Task description: Render the listing lines as a numbered list, starting at the line that contains "Click the Google Chrome icon in program list" and ending at the line that contains "Action: tap(402, 72)". Leave out any blank lines.

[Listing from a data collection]
_ _ _ _ _

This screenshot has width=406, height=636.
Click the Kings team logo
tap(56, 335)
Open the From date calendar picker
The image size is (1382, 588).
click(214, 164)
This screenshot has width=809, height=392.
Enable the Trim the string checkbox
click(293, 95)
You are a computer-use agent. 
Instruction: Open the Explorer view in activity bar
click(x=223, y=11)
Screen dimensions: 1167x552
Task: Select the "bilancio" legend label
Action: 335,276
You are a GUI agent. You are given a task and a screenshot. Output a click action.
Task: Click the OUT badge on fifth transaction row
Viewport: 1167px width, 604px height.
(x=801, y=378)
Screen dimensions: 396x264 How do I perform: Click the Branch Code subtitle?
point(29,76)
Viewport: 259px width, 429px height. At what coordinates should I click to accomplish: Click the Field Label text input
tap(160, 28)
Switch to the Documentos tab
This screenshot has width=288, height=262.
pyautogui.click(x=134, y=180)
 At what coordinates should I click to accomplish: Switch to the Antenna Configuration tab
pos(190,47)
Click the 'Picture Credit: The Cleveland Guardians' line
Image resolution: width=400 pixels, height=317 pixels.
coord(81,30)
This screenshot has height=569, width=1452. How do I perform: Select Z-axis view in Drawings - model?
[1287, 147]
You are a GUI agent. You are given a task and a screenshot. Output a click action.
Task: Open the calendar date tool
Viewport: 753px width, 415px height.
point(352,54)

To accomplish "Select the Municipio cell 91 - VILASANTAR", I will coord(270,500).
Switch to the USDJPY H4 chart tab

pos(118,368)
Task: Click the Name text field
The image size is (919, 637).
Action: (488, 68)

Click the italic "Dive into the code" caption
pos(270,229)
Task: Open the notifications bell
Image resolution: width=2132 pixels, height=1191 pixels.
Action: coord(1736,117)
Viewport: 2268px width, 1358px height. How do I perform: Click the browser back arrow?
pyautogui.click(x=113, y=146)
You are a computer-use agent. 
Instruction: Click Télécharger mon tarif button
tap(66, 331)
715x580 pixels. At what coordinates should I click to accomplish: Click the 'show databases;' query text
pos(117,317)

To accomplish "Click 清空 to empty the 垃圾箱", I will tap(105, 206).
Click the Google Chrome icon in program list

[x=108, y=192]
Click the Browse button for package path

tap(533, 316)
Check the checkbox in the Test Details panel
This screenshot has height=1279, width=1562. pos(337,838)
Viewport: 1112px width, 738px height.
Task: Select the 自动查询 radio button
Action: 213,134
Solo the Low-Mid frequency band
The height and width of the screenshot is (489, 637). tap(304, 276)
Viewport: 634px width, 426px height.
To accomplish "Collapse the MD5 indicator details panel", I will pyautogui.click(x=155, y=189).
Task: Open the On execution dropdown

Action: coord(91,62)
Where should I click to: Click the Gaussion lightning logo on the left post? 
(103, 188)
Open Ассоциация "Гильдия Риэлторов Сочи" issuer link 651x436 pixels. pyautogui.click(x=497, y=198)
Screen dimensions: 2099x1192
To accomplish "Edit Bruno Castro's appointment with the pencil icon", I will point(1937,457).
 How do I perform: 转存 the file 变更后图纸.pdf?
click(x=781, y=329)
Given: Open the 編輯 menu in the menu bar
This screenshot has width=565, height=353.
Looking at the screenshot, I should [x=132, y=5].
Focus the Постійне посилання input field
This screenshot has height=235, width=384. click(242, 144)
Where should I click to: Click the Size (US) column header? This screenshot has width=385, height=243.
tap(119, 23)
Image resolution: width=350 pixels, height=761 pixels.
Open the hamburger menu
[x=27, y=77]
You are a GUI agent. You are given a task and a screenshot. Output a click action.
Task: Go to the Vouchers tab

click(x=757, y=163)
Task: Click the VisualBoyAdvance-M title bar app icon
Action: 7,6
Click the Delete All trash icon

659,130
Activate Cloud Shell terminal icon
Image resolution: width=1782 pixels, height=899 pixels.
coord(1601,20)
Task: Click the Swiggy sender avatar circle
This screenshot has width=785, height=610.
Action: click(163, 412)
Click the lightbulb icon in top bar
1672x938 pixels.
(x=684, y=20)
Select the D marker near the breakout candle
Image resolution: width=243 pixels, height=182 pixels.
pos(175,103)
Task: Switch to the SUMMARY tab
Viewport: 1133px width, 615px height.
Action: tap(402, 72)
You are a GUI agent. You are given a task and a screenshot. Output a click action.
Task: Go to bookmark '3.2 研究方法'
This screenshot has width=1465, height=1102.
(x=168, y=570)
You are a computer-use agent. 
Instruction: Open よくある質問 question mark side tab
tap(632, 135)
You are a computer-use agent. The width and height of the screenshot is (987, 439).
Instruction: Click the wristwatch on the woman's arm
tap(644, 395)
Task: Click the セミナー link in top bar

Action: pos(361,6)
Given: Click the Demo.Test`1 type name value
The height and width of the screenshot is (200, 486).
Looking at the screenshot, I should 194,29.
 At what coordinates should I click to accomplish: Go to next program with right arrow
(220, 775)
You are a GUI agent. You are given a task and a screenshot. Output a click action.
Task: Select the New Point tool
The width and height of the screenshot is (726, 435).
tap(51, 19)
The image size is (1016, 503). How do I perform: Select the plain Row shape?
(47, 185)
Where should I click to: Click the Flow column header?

_ _ _ _ _

Output of the exercise:
1. Click the Google Chrome icon in program list
2. [x=108, y=192]
3. Click the Browse button for package path
4. tap(533, 316)
5. Check the checkbox in the Test Details panel
6. This screenshot has height=1279, width=1562. pos(337,838)
7. Viewport: 1112px width, 738px height.
8. Task: Select the 自动查询 radio button
9. Action: 213,134
10. Solo the Low-Mid frequency band
11. The height and width of the screenshot is (489, 637). tap(304, 276)
12. Viewport: 634px width, 426px height.
13. To accomplish "Collapse the MD5 indicator details panel", I will pyautogui.click(x=155, y=189).
14. Task: Open the On execution dropdown
15. Action: coord(91,62)
16. Where should I click to: Click the Gaussion lightning logo on the left post? 
17. (103, 188)
18. Open Ассоциация "Гильдия Риэлторов Сочи" issuer link 651x436 pixels. pyautogui.click(x=497, y=198)
19. Screen dimensions: 2099x1192
20. To accomplish "Edit Bruno Castro's appointment with the pencil icon", I will point(1937,457).
21.  How do I perform: 转存 the file 变更后图纸.pdf?
22. click(x=781, y=329)
23. Given: Open the 編輯 menu in the menu bar
24. This screenshot has width=565, height=353.
25. Looking at the screenshot, I should [x=132, y=5].
26. Focus the Постійне посилання input field
27. This screenshot has height=235, width=384. click(242, 144)
28. Where should I click to: Click the Size (US) column header? This screenshot has width=385, height=243.
29. tap(119, 23)
30. Image resolution: width=350 pixels, height=761 pixels.
31. Open the hamburger menu
32. [x=27, y=77]
33. You are a GUI agent. You are given a task and a screenshot. Output a click action.
34. Task: Go to the Vouchers tab
35. click(x=757, y=163)
36. Task: Click the VisualBoyAdvance-M title bar app icon
37. Action: 7,6
38. Click the Delete All trash icon
39. 659,130
40. Activate Cloud Shell terminal icon
41. Image resolution: width=1782 pixels, height=899 pixels.
42. coord(1601,20)
43. Task: Click the Swiggy sender avatar circle
44. This screenshot has width=785, height=610.
45. Action: click(163, 412)
46. Click the lightbulb icon in top bar
47. 1672x938 pixels.
48. (x=684, y=20)
49. Select the D marker near the breakout candle
50. Image resolution: width=243 pixels, height=182 pixels.
51. pos(175,103)
52. Task: Switch to the SUMMARY tab
53. Viewport: 1133px width, 615px height.
54. Action: tap(402, 72)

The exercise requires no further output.